Resume the piece about a teacher missing teenage students during remote teaching, picking up after its last sentence.

::: EXTRACTED TEXT :::

This week, as I navigated the newfound world of “remote teaching,” I felt an overwhelming sense of emptiness. I chalked it up to feeling stressed about what this pandemic means for my mortgage payment and other bills, but as I continued to become inundated with notifications from the multiple “Pandemic Teaching” groups I had furiously joined in an attempt to prepare for this new world of teaching, it all all really struck me.

I miss my kids. I miss their weird, angsty attitudes. I miss their awkward “too cool for everything” commentary. I miss them pretending like they think I’m a corny weirdo when I know they actually appreciate it. I miss my kids. But, here’s the hard part. They are teenagers -- not cutesy kindergartners who countdown the minutes to video chat with their teacher as she reads them a book aloud. They are teenagers -- not adorable little elementary school students who wait on their front porches with signs as their teachers drive through their neighborhoods waving. Most of my students are likely sleeping until noon, opening their chromebooks for thirty minutes a day, and playing video games until all hours of the night. They are teenagers. The strategic, subtle, tricky ways I typically go about showing my kiddos how much I care are nearly impossible to duplicate digitally.

I eat my breakfast with kids in my classroom every, single day.

::: DATA :::

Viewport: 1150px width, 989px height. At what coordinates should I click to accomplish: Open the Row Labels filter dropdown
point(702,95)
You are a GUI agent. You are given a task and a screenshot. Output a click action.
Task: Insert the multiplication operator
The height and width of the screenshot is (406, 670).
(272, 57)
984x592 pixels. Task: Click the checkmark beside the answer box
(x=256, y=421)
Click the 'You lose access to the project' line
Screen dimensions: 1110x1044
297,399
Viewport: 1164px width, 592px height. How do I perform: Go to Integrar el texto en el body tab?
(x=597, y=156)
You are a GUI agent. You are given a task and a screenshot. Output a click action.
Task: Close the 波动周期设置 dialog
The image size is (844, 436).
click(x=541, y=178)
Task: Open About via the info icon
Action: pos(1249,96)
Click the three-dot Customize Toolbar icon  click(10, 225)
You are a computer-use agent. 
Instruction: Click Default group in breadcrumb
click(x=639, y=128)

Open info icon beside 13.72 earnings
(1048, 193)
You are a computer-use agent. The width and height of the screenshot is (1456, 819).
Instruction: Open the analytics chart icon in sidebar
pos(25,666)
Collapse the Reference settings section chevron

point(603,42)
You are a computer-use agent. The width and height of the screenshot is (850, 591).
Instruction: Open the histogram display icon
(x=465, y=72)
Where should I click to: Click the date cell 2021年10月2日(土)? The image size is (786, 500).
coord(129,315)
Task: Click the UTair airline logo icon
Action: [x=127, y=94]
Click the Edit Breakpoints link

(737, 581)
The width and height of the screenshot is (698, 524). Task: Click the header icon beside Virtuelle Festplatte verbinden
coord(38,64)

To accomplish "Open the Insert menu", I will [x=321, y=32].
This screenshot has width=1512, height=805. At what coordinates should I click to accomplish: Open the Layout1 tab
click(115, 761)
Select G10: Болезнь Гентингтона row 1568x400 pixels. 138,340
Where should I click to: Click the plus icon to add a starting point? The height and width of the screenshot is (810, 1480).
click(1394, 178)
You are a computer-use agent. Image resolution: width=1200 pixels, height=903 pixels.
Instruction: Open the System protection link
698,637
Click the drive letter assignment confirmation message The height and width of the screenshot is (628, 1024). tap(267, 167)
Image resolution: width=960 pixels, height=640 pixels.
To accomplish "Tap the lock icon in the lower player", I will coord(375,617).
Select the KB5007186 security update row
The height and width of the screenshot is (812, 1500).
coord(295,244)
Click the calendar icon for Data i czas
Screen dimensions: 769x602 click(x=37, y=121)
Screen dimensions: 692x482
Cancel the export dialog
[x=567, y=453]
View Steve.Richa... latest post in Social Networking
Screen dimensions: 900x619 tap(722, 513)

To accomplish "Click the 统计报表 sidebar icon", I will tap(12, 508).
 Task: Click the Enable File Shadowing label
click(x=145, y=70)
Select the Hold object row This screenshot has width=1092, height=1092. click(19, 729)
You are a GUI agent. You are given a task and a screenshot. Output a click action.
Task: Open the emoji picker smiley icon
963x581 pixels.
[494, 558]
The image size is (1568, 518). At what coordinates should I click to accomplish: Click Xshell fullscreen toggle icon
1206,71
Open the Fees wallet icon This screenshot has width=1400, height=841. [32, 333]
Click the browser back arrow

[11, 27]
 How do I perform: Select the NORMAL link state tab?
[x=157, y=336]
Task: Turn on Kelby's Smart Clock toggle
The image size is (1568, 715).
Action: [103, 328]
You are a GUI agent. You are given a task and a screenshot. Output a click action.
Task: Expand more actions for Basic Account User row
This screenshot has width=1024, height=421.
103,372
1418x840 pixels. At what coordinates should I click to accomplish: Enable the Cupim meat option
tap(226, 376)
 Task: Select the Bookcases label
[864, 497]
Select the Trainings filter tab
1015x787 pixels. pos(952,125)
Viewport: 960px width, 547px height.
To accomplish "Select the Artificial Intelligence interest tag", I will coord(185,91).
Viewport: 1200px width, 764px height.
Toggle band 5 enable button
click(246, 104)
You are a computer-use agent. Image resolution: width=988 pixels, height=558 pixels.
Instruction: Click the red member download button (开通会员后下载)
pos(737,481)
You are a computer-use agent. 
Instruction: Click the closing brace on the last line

:::

__EXPECTED OUTPUT__
I stock my back shelf with tea bags and hot chocolate for the “study hall crew” who quietly sips out of reusable mugs that they store in the back of the room, and who ALWAYS say “thank you” which is all the repayment I would ever need to keep doing it. I make sure I am in my empty classroom each day during the second period for the young ladies who NEED a private place to do their daily Tik Tok Dance because they are too embarrassed for anyone to see them… but I must not count as anyone.

I shovel my lunch in my face, so I can be back in my classroom for the seniors who come early to “spill the tea” about the newest gossip -- which is never really gossip magazine worthy, but to them seems groundbreaking.

I hide the two, stuffed mice that live on my desk (a silly gag gift from a previous graduating class) somewhere in the classroom each day for the two boys who hunt for them every, single day -- earning bragging rights for whoever finds them first.

I slyly pass out mini-lollipops in exchange for insightful comments in class -- treats you’d think were more valuable than gold -- just to see the pure happiness it brings to their faces as they unwrap their prize.

I laugh as kids race into the classroom and create their own strange version of musical chairs as they try to snag the “first-come-first-served” comfy chair that is awarded to whomever plops down in it first.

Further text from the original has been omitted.